Разделение это предсказывает итог притязаний лирического героя на физическую близость с идеалом – они, разумеется, не могут быть удовлетворены. Поэтому бурные постельные сцены заканчиваются комически, а оргазм превращается в поллюцию: «Проснусь я в миг последних содроганий, / Тьму оглашая злобным матюганьем» (Кто куда, «Сей поцелуй, ворованный у вас…», с. 463). «Матюганье», не слишком уместное в устах лирического героя, является следствием попытки автора «заключить союз» между «низом телесным и верхом небесным», соединив образ поэта с образом мужчины и воплотив лирического героя187, придав его чувствам физиологические мотивы (а то, что обсценная лексика связана именно с сексом, вряд ли стоит повторять). Но любовь двух идеальных существ остается в мире идей, и Т.Кибиров заканчивает книгу на ноте светлой тоски по недостижимому, как прежде, идеалу: «Ну, пожалуйста! Где ты, мой ясный свет? / А тебя и нет» (Кто куда, «К Н.Н.», с. 477).
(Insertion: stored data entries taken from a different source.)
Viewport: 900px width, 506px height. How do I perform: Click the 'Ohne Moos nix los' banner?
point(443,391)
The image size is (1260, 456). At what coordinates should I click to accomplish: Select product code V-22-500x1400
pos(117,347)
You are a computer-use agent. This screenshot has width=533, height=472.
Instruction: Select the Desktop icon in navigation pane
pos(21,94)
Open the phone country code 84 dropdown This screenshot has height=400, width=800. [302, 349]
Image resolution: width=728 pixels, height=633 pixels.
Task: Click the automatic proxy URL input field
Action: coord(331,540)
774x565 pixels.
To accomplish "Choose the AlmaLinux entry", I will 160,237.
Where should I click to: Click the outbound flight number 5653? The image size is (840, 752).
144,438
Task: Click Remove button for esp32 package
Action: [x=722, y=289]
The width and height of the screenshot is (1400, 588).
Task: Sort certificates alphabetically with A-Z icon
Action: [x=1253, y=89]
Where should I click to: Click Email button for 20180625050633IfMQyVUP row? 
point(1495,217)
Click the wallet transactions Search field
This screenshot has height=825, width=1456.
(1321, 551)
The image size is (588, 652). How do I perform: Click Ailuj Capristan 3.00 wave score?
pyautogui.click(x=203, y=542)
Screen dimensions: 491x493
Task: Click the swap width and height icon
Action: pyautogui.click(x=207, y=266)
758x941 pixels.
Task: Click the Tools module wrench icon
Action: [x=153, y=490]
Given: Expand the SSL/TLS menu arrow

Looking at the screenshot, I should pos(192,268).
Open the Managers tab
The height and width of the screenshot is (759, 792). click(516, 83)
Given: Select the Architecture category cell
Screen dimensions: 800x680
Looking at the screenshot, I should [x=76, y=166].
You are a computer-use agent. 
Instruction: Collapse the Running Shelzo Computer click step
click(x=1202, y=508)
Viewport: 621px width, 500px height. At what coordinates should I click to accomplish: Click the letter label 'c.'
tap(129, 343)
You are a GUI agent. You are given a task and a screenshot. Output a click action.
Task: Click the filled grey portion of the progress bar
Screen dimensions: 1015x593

В заключение следует отметить, что посвящения Наташе выглядят диссонансом на фоне множества стихотворений, посвященных жене и дочери поэта. Это должно создать нравственную проблему, которую автор не мог бы обойти молчанием при условии реального существования Наташи. Однако никаких следов нравственных терзаний мы в последних стихах Т.Кибирова не видим, что укрепляет нас в предположении, высказанном ранее: Наташа является чисто литературным персонажем, не имеющим живого прототипа.

Итак, из двух представленных в литературе авторитетных вариантов образа возлюбленной поэта, Прекрасной Дамы А.А.Блока и Натали А.С.Пушкина, Т.Кибиров выбирает и воплощает в своем творчестве второй. Опираясь на этот образ, а также на концепцию «утаенной любви» А.С.Пушкина188, Т.Кибиров создает образ возлюбленной, не имеющий живого прототипа. Очевидно, что реальная биография поэта (не содержащая, кстати, никаких чрезвычайных событий) может с успехом замещаться в творческой практике биографией литературной, вымышленной биографией лирического героя. В стихотворениях Т.Кибирова появляются события, не происходившие в реальности, герои, не имеющие живых прототипов. Такая «литература от литературы» может рассматриваться как крайний пример интертекстуальности, которая при этом перестает быть частным приемом, и становится явлением того же порядка, что и творческий метод.